The important distinction here is that the results, while made public, were not peer-reviewed. From IEEE guidelines:
(...) Authors should only submit original work that has neither appeared elsewhere for publication, nor which is under review for another refereed publication.
(emphasis mine)
While they don't make it unambiguously clear, the second part of this sentence is a strong suggestion that published only applies to papers that have been published as a refereed (i.e. peer-reviewed) publication. Guidelines from other publishers are similar.
So, if, as others suggest, it is not possible to add an appendix or supplementary material to your accepted publication, as others suggest, I would suggest following the Editor's advice with one small (and not very tangible) change.

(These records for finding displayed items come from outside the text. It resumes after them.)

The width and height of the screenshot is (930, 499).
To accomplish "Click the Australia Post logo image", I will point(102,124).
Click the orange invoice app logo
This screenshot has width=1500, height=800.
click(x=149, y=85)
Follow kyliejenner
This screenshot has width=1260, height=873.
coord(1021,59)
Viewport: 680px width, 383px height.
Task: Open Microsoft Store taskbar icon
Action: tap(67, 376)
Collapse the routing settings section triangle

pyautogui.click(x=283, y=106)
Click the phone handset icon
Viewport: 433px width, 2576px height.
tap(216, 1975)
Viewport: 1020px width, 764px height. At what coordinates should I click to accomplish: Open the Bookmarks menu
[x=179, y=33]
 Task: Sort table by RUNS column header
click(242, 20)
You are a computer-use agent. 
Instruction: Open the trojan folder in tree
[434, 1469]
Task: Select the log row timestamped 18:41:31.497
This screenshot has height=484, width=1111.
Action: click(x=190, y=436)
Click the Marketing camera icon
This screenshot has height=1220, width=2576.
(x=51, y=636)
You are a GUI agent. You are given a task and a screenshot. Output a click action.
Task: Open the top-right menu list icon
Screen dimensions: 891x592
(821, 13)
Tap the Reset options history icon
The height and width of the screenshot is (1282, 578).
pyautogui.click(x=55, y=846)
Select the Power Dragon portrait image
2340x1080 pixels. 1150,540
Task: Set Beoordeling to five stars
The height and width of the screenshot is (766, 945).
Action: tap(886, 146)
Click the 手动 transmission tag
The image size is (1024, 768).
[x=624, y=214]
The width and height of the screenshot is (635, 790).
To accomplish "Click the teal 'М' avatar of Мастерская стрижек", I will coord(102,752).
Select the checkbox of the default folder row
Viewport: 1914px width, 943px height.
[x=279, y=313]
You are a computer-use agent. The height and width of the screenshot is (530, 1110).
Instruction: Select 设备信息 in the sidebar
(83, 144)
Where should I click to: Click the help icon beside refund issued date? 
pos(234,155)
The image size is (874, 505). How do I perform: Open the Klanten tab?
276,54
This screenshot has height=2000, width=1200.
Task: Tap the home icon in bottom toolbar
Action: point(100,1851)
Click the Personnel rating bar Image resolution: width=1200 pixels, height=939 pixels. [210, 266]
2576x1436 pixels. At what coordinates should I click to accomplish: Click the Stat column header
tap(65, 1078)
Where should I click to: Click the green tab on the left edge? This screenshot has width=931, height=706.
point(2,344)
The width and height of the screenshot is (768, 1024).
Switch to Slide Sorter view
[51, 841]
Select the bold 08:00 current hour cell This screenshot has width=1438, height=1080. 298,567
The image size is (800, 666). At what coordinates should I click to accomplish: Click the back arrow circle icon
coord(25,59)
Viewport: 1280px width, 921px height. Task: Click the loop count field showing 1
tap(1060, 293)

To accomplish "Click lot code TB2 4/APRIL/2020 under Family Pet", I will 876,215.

Publish the full results, not as a pre-print, but as a technical report under a different title. Remove the old pre-print and have only a matching pre-print sharing the title of your accepted paper. Refer to your technical report as you would any other work, including the URL in the citation (as this is a "web-resource", and not peer-reviewed).
Since you may not resubmit the work only if it has been published as a refereed publication, which your technical report will not be, you will still be free to re-use those results when trying to publish in a refereed journal or conference. You should, in that case, still cite your technical report. This not only encourages consistency, but additionally, publishing all the results as a technical report also "time-stamps your name" on it, removing the possibility (or at least, giving you a well-documented trail) of your work or results being scooped.
This practice is something I've occasionally seen in my field. The last example I've seen was of a group that developed a new theory, and then also applied that theory to a number specific problems that were still of fairly wide interest to the community. The theory, with selected examples that validate it and demonstrate it were published in a high-ranking journal. The application of the theory to several specific problems was "published" only as a technical report (on their university/institute web pages) which was cited in the journal paper. It would also allow the authors to reuse any of those results (from the technical report) in their subsequent publications, e.g. they might want to more deeply explore the implications of, or process the, results of applying the technique to one of the specific problems covered in the technical report, in which case it would be perfectly fine to include those results (previously published in a technical report) in such a new paper.